We do something we think is helpful to surprise someone, but that wasn’t what they wanted us to do at all.
We don’t do something because we think it’s better to be asked, but now we’re in trouble because the other person thought that it was obvious and expected us to get on and do it.
We can buy help.
We can manipulate help from someone.
Peter Diamandis and Steven Kotler remark on how ‘Billions and billions in goods and services … are now changing hands sans cost.’^
Here’s a basic kind of help. Something is put out there for people to pick up and use if they want to. No pressure, no-one’s watching. This is the basic kind of help. Perhaps a powerful example is Elon Musk’s decision to make Tesla’s patents available to those who want to use them.
A higher form of help isn’t a one-way street, though: it’s a relationship of trust.
When it comes to ongoing relationships – be they family, work, and other – things gets more complicated. Stanier writes about the dramatic triangle we can play out as persecutor, victim, and helper. We can demand help – persecutor; we feel put upon – victim; we come up with the helpful solution and save the day (ta-dah) – rescuer.

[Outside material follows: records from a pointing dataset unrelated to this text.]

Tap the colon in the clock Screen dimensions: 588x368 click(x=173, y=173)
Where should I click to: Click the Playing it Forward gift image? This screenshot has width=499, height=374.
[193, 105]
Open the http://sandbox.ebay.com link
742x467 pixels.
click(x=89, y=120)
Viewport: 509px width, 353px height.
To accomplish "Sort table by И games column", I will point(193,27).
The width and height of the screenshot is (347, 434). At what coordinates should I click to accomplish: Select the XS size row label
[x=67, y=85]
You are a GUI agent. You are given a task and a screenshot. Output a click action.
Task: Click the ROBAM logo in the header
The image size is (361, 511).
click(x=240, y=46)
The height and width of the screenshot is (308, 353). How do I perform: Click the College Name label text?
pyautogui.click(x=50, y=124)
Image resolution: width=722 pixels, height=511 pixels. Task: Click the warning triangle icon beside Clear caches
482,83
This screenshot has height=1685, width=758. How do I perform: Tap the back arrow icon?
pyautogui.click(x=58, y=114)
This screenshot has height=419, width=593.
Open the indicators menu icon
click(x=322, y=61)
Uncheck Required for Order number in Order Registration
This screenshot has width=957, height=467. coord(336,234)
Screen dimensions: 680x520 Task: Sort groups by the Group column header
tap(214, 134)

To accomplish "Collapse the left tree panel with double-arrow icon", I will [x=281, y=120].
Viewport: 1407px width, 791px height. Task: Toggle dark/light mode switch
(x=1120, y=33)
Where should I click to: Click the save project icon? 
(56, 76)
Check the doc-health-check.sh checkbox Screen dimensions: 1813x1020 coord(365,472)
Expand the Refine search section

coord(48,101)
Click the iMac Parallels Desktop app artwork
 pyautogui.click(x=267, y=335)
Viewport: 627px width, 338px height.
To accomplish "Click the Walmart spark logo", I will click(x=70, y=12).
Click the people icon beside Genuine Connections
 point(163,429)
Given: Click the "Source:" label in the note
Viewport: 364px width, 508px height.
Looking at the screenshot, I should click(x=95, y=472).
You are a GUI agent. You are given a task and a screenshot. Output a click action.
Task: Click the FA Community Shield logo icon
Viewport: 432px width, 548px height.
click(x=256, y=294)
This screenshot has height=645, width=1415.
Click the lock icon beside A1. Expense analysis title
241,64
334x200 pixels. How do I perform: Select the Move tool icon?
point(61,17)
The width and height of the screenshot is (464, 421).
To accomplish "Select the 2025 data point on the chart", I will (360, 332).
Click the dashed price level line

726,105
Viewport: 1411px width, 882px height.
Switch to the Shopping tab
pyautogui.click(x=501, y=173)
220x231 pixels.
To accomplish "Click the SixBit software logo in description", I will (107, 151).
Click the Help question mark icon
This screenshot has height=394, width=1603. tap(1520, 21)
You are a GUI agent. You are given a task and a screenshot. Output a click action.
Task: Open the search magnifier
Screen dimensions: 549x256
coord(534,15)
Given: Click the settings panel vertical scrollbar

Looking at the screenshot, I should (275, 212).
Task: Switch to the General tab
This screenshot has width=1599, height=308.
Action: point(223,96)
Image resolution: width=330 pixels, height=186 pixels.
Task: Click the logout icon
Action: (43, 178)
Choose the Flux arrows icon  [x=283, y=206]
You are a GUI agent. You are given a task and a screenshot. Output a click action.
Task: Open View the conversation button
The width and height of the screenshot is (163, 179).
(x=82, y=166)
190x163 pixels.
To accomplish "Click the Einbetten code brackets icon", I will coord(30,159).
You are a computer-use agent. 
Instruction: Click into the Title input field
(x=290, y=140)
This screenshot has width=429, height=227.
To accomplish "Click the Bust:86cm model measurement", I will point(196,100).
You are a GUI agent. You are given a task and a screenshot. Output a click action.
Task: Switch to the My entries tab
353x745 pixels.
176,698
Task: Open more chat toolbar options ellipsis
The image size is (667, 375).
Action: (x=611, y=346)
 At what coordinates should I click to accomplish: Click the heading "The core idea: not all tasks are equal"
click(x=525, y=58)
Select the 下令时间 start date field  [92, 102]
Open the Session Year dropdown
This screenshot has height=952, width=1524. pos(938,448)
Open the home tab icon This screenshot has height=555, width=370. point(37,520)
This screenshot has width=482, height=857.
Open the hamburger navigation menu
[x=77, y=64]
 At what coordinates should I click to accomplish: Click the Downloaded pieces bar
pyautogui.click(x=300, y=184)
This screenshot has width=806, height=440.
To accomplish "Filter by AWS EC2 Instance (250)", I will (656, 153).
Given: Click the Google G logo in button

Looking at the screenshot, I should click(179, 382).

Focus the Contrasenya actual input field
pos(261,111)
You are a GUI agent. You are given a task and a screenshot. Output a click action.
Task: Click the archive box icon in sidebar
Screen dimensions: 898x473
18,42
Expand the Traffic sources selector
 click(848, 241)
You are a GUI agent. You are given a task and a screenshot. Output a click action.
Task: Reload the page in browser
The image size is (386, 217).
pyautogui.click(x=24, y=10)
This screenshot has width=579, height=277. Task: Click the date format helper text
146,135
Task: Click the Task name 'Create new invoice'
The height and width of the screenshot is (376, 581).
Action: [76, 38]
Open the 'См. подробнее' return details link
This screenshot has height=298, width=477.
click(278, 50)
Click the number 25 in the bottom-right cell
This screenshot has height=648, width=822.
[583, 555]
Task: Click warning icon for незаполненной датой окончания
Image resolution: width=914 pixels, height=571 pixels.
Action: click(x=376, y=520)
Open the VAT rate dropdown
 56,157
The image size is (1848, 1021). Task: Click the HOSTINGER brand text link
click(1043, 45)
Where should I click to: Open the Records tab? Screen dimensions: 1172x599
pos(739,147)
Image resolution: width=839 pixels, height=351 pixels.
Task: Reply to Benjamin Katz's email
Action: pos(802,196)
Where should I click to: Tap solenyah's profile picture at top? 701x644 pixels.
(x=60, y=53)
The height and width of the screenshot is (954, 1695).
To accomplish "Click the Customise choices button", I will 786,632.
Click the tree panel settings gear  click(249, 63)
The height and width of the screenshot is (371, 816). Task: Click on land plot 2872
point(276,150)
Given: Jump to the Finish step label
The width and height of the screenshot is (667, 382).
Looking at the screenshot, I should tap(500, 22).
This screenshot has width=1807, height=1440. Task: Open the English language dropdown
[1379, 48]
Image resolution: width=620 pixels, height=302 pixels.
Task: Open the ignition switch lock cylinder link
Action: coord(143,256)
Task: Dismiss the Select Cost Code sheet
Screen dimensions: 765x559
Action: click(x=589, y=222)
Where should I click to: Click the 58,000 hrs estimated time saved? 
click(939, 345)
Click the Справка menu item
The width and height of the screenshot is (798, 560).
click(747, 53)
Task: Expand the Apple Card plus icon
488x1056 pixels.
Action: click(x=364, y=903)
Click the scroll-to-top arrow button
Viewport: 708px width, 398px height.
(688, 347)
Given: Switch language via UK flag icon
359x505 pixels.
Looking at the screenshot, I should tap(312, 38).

Schein warns: ‘We begin with the proposition that all human relationships are about status positioning and what sociologists call “situational proprieties.”‘*
Which probably means, we don’t even see we’re taking on a certain position when we offer help. Our help, then, can feel like judgement on another: You don’t think I can do this myself?
How can I help you?
Is not to presume. Is open to being told, You can’t. And that’s okay. And maybe there’s more to this.
Help is how we move forward as a species, so as I begin to read Schein’s book, I’m fascinated by what I’ll discover as I begin an exploration of the taking for granted but fascinating world of help – especially what I’ll see in myself, but didn’t know.